Michigan Tech hosts variety of events for Indigenous Peoples' Day
A crowd formed on Michigan Tech's campus this afternoon as the Keweenaw Bay Indian Community's Woodland Singers performed at the husky statue on campus, part of Michigan Tech's Indigenous Peoples’ Day celebration.
"It's a day that we celebrate and recognize indigenous people across the world, but especially right here on the land in which Michigan Tech was built on, Ojibwa territory," said Kellie Raffaelli, Director of the Michigan Tech Center for Diversity and Inclusion.
A series of events focused on indigenous peoples’ history and culture will take place on campus over the course of several days.

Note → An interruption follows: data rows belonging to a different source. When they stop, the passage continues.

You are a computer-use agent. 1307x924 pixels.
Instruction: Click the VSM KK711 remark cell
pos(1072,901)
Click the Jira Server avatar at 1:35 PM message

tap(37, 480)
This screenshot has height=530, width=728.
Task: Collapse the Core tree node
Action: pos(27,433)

"Tonight we're showing film, and then tomorrow we're having a meet and greet with a Michigan Tech Alumni who's going to talk about his experiences as an indigenous person," added Raffaelli.
Both faculty and students at Michigan Tech feel that it's important to see and recognize indigenous culture.

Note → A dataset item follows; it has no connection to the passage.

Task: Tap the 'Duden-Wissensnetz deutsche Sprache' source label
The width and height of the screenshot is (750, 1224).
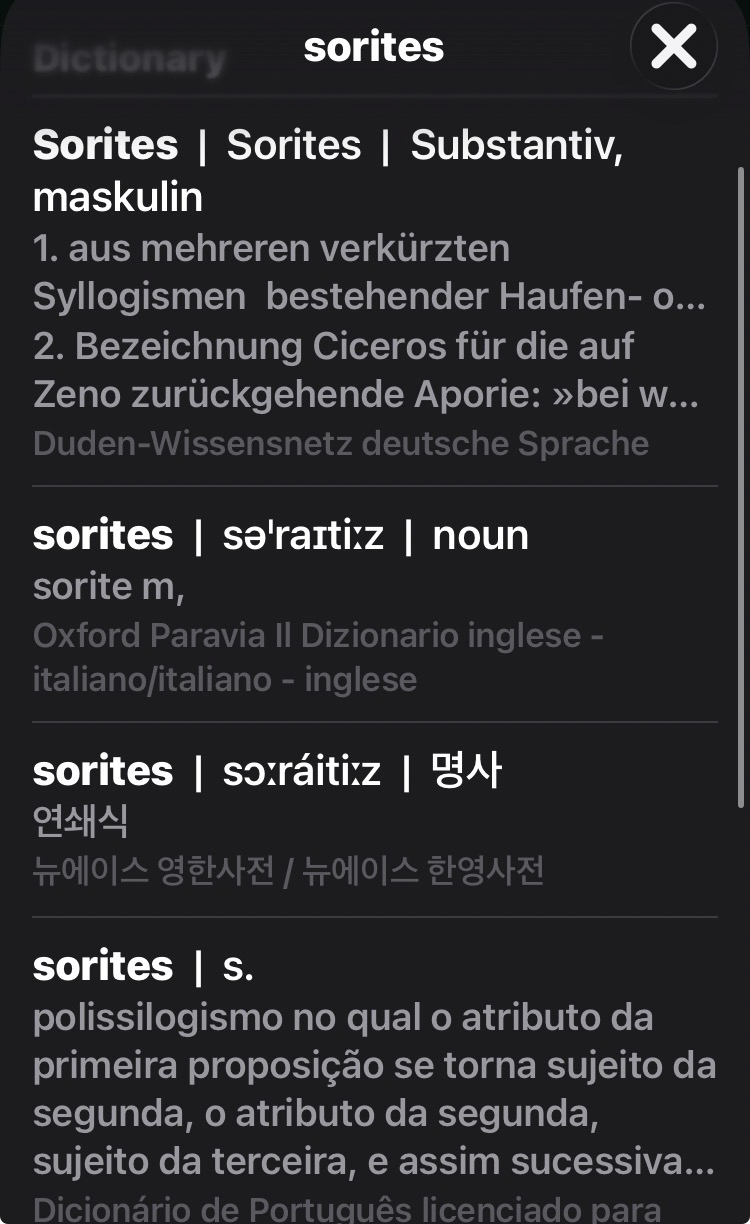Action: coord(341,443)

"We often think of Native American communities as being in the past, but we need to dispel that and stop erasing the fact that they're still here thriving and successfully living right here in our own communities," said Raffaelli.
"It's important, we need to spread awareness of our culture, because not many people understand what our people have gone through," said Kayla Dakota, a student at Michigan Tech.
This is also the first year Indigenous Peoples’ Day has been officially recognized by the State of Michigan, replacing Columbus Day.